There are many essential ways to improve your AdWords account’s performance, but one of my favorites is ad testing. When I review people’s existing AdWords accounts, one of the most common bad habits I see is running just one ad per Ad Group. This is a missed opportunity. You’re losing revenue and ROI by not testing ads.

Ad Testing has huge benefits for the advertiser:

  • Discover scientifically which offer gets the best response from your prospects
  • Increase CTR and quality score
  • Increase conversion rates
  • Improve your ROI
  • Outshine your competitors

Once you decide to start running more than one ad per Ad Group, you might ask:

  • How many ads should I run?
  • How long should I run them?
  • Should I test offers or copy changes first?

In this post, I’m going to answer the first two questions-

How many ads should you test and for how long should you run them?

It depends on your click volume: how many clicks your ad group gets per month. Each keyword gets a different numbers of searches per month, so each Ad Group gets a different number of searches per month.

Let’s look at an example:

adgroupclicks

This is one month of clicks per ad group in one of our client’s PPC accounts. Ad Group names are blurred out to protect our client’s competitive advantages. But you can see that clicks per month range from as low as zero, seven, or 22 to as high as almost 13,000.

Calculating The Number of Ads to Run Based on Click Volume

Generally speaking, I like to see 100 clicks per ad before I compare their CTR to decide which to keep. If you want to test your ads monthly, then all you need to do is divide the number of clicks per month by 100, and that tells you the maximum number of ads you should run per month.

# of ads to run = # of clicks per month / 100

For the ad group that gets 300 clicks per month, you can run three ads. For the one that gets 12,700 clicks per month, you can run 120 ads. That’s a lot of ads. I normally test from two to five ads at a time. If you want to run 120 ads, that’s going to take a lot more creativity and planning, but it might be the right move in some cases.

※ ※ ※

Reproduce the stretch of the post on ad testing from "Ad Testing has" through "I run them?", replacing "ROI" with "return on investment".

※ ※ ※

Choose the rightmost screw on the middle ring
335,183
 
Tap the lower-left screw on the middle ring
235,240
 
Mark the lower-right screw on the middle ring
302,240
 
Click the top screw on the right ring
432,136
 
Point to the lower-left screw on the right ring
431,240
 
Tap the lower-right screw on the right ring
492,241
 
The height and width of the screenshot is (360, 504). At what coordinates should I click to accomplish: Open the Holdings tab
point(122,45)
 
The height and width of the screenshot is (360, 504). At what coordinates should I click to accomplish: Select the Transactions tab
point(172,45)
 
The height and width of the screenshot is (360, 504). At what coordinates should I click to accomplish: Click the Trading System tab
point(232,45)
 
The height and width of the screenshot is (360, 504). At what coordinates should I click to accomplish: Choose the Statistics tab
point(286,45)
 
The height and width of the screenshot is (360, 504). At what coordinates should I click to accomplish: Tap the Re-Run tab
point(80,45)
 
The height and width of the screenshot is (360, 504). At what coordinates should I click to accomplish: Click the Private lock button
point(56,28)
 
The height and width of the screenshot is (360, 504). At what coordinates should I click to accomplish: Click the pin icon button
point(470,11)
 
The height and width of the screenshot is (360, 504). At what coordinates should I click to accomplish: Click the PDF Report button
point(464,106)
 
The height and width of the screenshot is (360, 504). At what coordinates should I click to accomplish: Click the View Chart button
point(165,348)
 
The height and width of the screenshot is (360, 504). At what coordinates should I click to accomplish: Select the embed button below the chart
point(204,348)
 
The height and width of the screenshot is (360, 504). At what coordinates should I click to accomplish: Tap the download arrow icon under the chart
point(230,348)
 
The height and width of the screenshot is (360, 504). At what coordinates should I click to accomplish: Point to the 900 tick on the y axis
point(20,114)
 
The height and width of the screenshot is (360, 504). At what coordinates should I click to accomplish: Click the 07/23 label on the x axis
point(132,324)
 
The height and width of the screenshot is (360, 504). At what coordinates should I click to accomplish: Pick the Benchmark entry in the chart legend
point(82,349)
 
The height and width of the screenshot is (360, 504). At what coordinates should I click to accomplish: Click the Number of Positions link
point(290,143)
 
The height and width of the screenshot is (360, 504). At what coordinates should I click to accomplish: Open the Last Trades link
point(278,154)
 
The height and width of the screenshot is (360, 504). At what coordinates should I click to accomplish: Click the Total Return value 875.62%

※ ※ ※

- [Expected answer]:
Ad Testing has huge benefits for the advertiser:

  • Discover scientifically which offer gets the best response from your prospects
  • Increase CTR and quality score
  • Increase conversion rates
  • Improve your return on investment
  • Outshine your competitors

Once you decide to start running more than one ad per Ad Group, you might ask:

  • How many ads should I run?
  • How long should I run them?